Records from a collection:

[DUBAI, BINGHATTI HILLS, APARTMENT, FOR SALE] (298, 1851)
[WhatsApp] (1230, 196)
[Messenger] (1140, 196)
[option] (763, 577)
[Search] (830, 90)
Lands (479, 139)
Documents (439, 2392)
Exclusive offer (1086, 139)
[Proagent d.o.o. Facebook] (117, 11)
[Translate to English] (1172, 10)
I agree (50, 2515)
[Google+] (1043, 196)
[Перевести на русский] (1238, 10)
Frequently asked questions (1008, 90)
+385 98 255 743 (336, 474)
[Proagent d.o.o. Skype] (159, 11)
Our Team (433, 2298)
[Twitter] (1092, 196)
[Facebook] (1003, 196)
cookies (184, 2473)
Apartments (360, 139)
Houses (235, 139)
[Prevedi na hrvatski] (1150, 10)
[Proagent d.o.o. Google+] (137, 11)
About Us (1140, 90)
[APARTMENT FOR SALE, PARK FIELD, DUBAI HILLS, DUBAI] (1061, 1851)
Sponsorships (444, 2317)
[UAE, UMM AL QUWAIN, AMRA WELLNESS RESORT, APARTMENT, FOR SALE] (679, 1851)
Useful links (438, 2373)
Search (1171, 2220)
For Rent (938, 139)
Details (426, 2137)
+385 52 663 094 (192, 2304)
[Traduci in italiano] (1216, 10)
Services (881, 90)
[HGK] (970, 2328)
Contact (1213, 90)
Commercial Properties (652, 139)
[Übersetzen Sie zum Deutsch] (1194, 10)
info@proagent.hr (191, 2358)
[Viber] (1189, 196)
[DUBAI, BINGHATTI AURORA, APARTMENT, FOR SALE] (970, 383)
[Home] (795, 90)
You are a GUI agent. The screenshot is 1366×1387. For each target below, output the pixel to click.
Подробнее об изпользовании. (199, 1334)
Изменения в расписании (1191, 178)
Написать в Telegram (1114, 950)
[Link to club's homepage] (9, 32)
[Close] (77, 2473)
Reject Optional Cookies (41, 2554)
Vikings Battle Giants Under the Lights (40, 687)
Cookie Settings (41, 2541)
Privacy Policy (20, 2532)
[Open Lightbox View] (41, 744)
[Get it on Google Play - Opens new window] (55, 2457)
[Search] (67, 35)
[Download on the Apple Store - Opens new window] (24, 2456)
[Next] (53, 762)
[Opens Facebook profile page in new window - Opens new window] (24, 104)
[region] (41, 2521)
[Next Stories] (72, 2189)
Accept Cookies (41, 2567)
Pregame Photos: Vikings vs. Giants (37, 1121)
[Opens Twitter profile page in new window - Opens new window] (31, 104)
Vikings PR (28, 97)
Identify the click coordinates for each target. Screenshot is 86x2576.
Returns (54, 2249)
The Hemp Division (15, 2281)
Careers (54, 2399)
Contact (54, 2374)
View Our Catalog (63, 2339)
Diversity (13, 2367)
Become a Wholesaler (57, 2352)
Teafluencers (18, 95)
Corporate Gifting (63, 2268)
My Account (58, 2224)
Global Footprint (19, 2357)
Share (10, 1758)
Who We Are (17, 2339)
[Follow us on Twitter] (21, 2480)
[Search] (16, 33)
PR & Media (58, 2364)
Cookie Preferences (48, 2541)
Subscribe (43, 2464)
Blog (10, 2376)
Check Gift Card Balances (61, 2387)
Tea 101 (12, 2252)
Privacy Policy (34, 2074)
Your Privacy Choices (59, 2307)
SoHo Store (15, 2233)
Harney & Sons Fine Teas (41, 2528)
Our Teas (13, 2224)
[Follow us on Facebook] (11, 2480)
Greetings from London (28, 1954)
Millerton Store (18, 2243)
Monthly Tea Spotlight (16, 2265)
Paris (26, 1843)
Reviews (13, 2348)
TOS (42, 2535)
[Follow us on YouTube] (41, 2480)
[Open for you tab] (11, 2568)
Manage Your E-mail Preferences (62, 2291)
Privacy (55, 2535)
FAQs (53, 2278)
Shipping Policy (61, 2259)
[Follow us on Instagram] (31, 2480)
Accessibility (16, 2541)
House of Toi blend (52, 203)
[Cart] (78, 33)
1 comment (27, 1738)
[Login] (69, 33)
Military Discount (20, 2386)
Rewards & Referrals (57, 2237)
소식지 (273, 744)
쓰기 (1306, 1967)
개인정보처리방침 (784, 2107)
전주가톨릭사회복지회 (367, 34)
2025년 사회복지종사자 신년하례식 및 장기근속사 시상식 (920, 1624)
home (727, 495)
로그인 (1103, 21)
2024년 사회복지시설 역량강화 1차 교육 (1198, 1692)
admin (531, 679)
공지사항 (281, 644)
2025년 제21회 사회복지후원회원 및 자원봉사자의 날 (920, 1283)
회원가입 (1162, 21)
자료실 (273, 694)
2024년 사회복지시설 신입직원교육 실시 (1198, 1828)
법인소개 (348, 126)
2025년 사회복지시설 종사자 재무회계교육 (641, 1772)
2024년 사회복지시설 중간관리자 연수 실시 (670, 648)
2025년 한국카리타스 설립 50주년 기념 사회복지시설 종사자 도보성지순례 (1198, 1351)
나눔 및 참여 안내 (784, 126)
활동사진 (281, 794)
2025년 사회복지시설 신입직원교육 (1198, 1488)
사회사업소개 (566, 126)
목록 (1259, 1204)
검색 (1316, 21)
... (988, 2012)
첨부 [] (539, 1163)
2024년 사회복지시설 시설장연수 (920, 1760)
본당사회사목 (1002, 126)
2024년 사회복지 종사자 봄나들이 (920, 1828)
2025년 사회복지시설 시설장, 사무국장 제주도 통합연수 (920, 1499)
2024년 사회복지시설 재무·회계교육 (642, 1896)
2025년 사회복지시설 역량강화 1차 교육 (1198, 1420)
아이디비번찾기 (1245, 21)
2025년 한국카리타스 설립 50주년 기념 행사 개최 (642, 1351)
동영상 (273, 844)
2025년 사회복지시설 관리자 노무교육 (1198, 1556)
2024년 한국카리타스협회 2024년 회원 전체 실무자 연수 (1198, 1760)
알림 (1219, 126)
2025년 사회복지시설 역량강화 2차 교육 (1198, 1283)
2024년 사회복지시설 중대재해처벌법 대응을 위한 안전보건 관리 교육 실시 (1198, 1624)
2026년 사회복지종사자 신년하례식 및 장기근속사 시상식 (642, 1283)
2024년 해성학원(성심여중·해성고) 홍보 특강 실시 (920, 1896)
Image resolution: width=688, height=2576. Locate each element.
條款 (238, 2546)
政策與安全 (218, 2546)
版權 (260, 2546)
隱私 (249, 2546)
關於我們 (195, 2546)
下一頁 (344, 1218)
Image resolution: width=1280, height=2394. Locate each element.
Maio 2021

Problem to work on:
Exactly as given, set down all of the lines above.

Your response:
[DUBAI, BINGHATTI HILLS, APARTMENT, FOR SALE] (298, 1851)
[WhatsApp] (1230, 196)
[Messenger] (1140, 196)
[option] (763, 577)
[Search] (830, 90)
Lands (479, 139)
Documents (439, 2392)
Exclusive offer (1086, 139)
[Proagent d.o.o. Facebook] (117, 11)
[Translate to English] (1172, 10)
I agree (50, 2515)
[Google+] (1043, 196)
[Перевести на русский] (1238, 10)
Frequently asked questions (1008, 90)
+385 98 255 743 (336, 474)
[Proagent d.o.o. Skype] (159, 11)
Our Team (433, 2298)
[Twitter] (1092, 196)
[Facebook] (1003, 196)
cookies (184, 2473)
Apartments (360, 139)
Houses (235, 139)
[Prevedi na hrvatski] (1150, 10)
[Proagent d.o.o. Google+] (137, 11)
About Us (1140, 90)
[APARTMENT FOR SALE, PARK FIELD, DUBAI HILLS, DUBAI] (1061, 1851)
Sponsorships (444, 2317)
[UAE, UMM AL QUWAIN, AMRA WELLNESS RESORT, APARTMENT, FOR SALE] (679, 1851)
Useful links (438, 2373)
Search (1171, 2220)
For Rent (938, 139)
Details (426, 2137)
+385 52 663 094 (192, 2304)
[Traduci in italiano] (1216, 10)
Services (881, 90)
[HGK] (970, 2328)
Contact (1213, 90)
Commercial Properties (652, 139)
[Übersetzen Sie zum Deutsch] (1194, 10)
info@proagent.hr (191, 2358)
[Viber] (1189, 196)
[DUBAI, BINGHATTI AURORA, APARTMENT, FOR SALE] (970, 383)
[Home] (795, 90)
You are a GUI agent. The screenshot is 1366×1387. For each target below, output the pixel to click.
Подробнее об изпользовании. (199, 1334)
Изменения в расписании (1191, 178)
Написать в Telegram (1114, 950)
[Link to club's homepage] (9, 32)
[Close] (77, 2473)
Reject Optional Cookies (41, 2554)
Vikings Battle Giants Under the Lights (40, 687)
Cookie Settings (41, 2541)
Privacy Policy (20, 2532)
[Open Lightbox View] (41, 744)
[Get it on Google Play - Opens new window] (55, 2457)
[Search] (67, 35)
[Download on the Apple Store - Opens new window] (24, 2456)
[Next] (53, 762)
[Opens Facebook profile page in new window - Opens new window] (24, 104)
[region] (41, 2521)
[Next Stories] (72, 2189)
Accept Cookies (41, 2567)
Pregame Photos: Vikings vs. Giants (37, 1121)
[Opens Twitter profile page in new window - Opens new window] (31, 104)
Vikings PR (28, 97)
Identify the click coordinates for each target. Screenshot is 86x2576.
Returns (54, 2249)
The Hemp Division (15, 2281)
Careers (54, 2399)
Contact (54, 2374)
View Our Catalog (63, 2339)
Diversity (13, 2367)
Become a Wholesaler (57, 2352)
Teafluencers (18, 95)
Corporate Gifting (63, 2268)
My Account (58, 2224)
Global Footprint (19, 2357)
Share (10, 1758)
Who We Are (17, 2339)
[Follow us on Twitter] (21, 2480)
[Search] (16, 33)
PR & Media (58, 2364)
Cookie Preferences (48, 2541)
Subscribe (43, 2464)
Blog (10, 2376)
Check Gift Card Balances (61, 2387)
Tea 101 (12, 2252)
Privacy Policy (34, 2074)
Your Privacy Choices (59, 2307)
SoHo Store (15, 2233)
Harney & Sons Fine Teas (41, 2528)
Our Teas (13, 2224)
[Follow us on Facebook] (11, 2480)
Greetings from London (28, 1954)
Millerton Store (18, 2243)
Monthly Tea Spotlight (16, 2265)
Paris (26, 1843)
Reviews (13, 2348)
TOS (42, 2535)
[Follow us on YouTube] (41, 2480)
[Open for you tab] (11, 2568)
Manage Your E-mail Preferences (62, 2291)
Privacy (55, 2535)
FAQs (53, 2278)
Shipping Policy (61, 2259)
[Follow us on Instagram] (31, 2480)
Accessibility (16, 2541)
House of Toi blend (52, 203)
[Cart] (78, 33)
1 comment (27, 1738)
[Login] (69, 33)
Military Discount (20, 2386)
Rewards & Referrals (57, 2237)
소식지 (273, 744)
쓰기 (1306, 1967)
개인정보처리방침 (784, 2107)
전주가톨릭사회복지회 (367, 34)
2025년 사회복지종사자 신년하례식 및 장기근속사 시상식 (920, 1624)
home (727, 495)
로그인 (1103, 21)
2024년 사회복지시설 역량강화 1차 교육 (1198, 1692)
admin (531, 679)
공지사항 (281, 644)
2025년 제21회 사회복지후원회원 및 자원봉사자의 날 (920, 1283)
회원가입 (1162, 21)
자료실 (273, 694)
2024년 사회복지시설 신입직원교육 실시 (1198, 1828)
법인소개 (348, 126)
2025년 사회복지시설 종사자 재무회계교육 (641, 1772)
2024년 사회복지시설 중간관리자 연수 실시 (670, 648)
2025년 한국카리타스 설립 50주년 기념 사회복지시설 종사자 도보성지순례 (1198, 1351)
나눔 및 참여 안내 (784, 126)
활동사진 (281, 794)
2025년 사회복지시설 신입직원교육 (1198, 1488)
사회사업소개 (566, 126)
목록 (1259, 1204)
검색 (1316, 21)
... (988, 2012)
첨부 [] (539, 1163)
2024년 사회복지시설 시설장연수 (920, 1760)
본당사회사목 (1002, 126)
2024년 사회복지 종사자 봄나들이 (920, 1828)
2025년 사회복지시설 시설장, 사무국장 제주도 통합연수 (920, 1499)
2024년 사회복지시설 재무·회계교육 (642, 1896)
2025년 사회복지시설 역량강화 1차 교육 (1198, 1420)
아이디비번찾기 (1245, 21)
2025년 한국카리타스 설립 50주년 기념 행사 개최 (642, 1351)
동영상 (273, 844)
2025년 사회복지시설 관리자 노무교육 (1198, 1556)
2024년 한국카리타스협회 2024년 회원 전체 실무자 연수 (1198, 1760)
알림 (1219, 126)
2025년 사회복지시설 역량강화 2차 교육 (1198, 1283)
2024년 사회복지시설 중대재해처벌법 대응을 위한 안전보건 관리 교육 실시 (1198, 1624)
2026년 사회복지종사자 신년하례식 및 장기근속사 시상식 (642, 1283)
2024년 해성학원(성심여중·해성고) 홍보 특강 실시 (920, 1896)
Image resolution: width=688, height=2576. Locate each element.
條款 (238, 2546)
政策與安全 (218, 2546)
版權 (260, 2546)
隱私 (249, 2546)
關於我們 (195, 2546)
下一頁 (344, 1218)
Image resolution: width=1280, height=2394. Locate each element.
Maio 2021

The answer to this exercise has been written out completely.